MANCHESTER, England — A new analysis presented at the British Society for Rheumatology (BSR) 2025 Annual Meeting suggests that while early immunosuppression does not prevent the onset of pulmonary arterial hypertension (PAH) in patients with systemic sclerosis (SSc), it may improve survival in those who do develop the condition.

Study Background and Key Investigators

Dr. Christopher Denton, professor of experimental rheumatology at UCL Medical School and head of the Centre for Rheumatology at the Royal Free Hospital, noted that PAH in SSc is typically considered non-inflammatory. However, preliminary data indicated a potential protective effect of hydroxychloroquine in reducing PAH risk—an unexpected finding given the drug’s reputation as relatively mild in immunosuppressive action.

“Hydroxychloroquine stood out. Patients on this drug seemed less likely to develop PAH,” Dr. Denton said, suggesting immunomodulation may still play a role in disease progression.

PAH: A Severe SSc Complication

Dr. Stefano Rodolfi, who presented the findings, emphasized that PAH remains one of the most devastating complications of SSc, affecting roughly 8–13% of patients. The 3-year survival rate remains poor, hovering around 50%.

He described PAH’s pathogenesis as beginning with pulmonary vascular injury, leading to a fibroproliferative response, vascular remodeling, and, ultimately, right heart failure. Despite its vascular basis, Rodolfi highlighted mounting evidence pointing to immune dysregulation, including autoantibodies, inflammatory cytokines, and activated immune cells in affected patients.

Study Design: Who Was Studied?

The retrospective analysis included 629 patients with well-documented SSc. After exclusions based on significant interstitial lung disease (ILD) or low lung function, 607 patients were analyzed. Of these, 320 had received immunosuppressive therapy at some point, while 287 had not.

Patients were grouped based on the timing of treatment:

• Early immunosuppression (within 5 years of diagnosis) – n = 206
• Late immunosuppression (after 5 years) – n = 144
• No immunosuppression – n = 287

Immunosuppression was defined as the sustained use of glucocorticoids, conventional DMARDs, or biologic agents.

Findings: PAH Risk and Survival Outcomes

Over a 21-year median follow-up, 77 patients developed PAH. Incidence by the group was:

• Early immunosuppression: 5.3%
• Late immunosuppression: 14.6%
• No immunosuppression: 15.7%

At first glance, early treatment may reduce PAH risk.

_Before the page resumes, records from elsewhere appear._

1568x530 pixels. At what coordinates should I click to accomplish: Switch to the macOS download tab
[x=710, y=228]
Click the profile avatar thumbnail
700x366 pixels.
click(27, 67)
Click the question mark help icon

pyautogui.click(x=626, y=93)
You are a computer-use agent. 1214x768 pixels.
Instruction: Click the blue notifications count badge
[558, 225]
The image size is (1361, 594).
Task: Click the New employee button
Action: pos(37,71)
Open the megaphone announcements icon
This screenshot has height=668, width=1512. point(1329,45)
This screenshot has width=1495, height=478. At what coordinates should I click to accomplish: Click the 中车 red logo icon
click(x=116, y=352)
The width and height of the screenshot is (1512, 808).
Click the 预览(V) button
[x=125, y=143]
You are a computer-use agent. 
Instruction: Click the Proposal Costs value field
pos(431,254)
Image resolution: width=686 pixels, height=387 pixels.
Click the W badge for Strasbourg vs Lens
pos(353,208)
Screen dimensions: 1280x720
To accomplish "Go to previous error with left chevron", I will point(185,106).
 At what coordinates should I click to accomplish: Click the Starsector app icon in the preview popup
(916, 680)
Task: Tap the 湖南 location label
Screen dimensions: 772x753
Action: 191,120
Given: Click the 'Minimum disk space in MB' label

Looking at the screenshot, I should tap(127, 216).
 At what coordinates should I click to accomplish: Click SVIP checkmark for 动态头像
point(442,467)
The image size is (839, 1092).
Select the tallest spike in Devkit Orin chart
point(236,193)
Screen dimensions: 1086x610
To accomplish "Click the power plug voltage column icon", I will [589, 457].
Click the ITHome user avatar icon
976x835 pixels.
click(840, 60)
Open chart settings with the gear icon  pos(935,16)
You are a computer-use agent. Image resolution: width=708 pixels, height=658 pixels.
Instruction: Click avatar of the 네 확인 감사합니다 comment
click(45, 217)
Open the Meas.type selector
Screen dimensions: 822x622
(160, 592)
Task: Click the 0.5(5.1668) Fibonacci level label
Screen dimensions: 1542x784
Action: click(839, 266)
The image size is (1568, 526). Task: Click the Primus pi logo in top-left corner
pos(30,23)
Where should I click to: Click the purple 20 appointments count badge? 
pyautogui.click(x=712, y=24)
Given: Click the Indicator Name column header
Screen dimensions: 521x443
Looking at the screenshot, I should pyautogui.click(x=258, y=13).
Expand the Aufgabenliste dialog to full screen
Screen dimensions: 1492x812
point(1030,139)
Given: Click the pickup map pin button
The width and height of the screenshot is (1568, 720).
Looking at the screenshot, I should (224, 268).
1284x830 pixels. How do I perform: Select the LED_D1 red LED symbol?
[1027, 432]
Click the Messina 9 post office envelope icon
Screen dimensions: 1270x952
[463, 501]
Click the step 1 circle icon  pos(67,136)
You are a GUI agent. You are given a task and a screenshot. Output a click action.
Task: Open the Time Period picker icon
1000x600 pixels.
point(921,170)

However, after adjusting for confounders (such as gender, autoantibody profile, renal involvement, and diffuse cutaneous SSc), the time to PAH onset was statistically similar across all groups (P = .581).

Interestingly, when individual drugs were analyzed, mycophenolate mofetil (MMF) showed significantly lower odds of PAH (OR 0.12; P = .048).

Other risk factors included:

• ILD (OR 3.01; P = .006)
• Scleroderma renal crisis (OR 6.54; P = .035)
• Anticentromere antibodies (OR 2.94; P = .026)

Conversely, the anti–scl–70 antibody appeared protective (OR 0.15; P = .009).

Survival Benefits Of Immunosuppression

In a separate analysis focusing on 72 SSc-PAH patients, researchers compared those who had ever received immunosuppressants (n = 30) to those who had not (n = 42). Though baseline characteristics varied (e.g., more diffuse disease and ILD in the immunosuppressed group), the results showed:

• Median survival from PAH diagnosis was 7 years (treated) vs 4 years (untreated)
• Immunosuppression reduced mortality risk (OR 0.41; P = .045)

Most striking was the impact of hydroxychloroquine. Of 9 patients on the drug, only 2 died, and both more than 17 years post-PAH diagnosis (HR 0.04; P = .004).

Rodolfi noted that preclinical studies support these findings, with hydroxychloroquine demonstrating vascular protective effects and anti-remodeling properties in animal models.

Clinical Implications and the Road Ahead

Commenting on the findings, Dr. Carmel Stober from Cambridge University Hospitals said the study may change clinical thinking, particularly regarding hydroxychloroquine use in patients with limited cutaneous SSc, where immunosuppression is not routine.

“If there’s even modest benefit and low risk, clinicians may start rethinking hydroxychloroquine’s role,” she said.

Still, experts agree that randomized controlled trials are needed. A UK multicenter RCT is already underway, investigating whether MMF plus standard care can slow SSc progression compared to standard care alone.

Conclusion

While early immunosuppression does not appear to prevent PAH onset in systemic sclerosis, specific agents—particularly MMF and hydroxychloroquine—may offer survival benefits and delay disease progression. These findings support a more nuanced, drug-specific approach and signal the need for further prospective studies.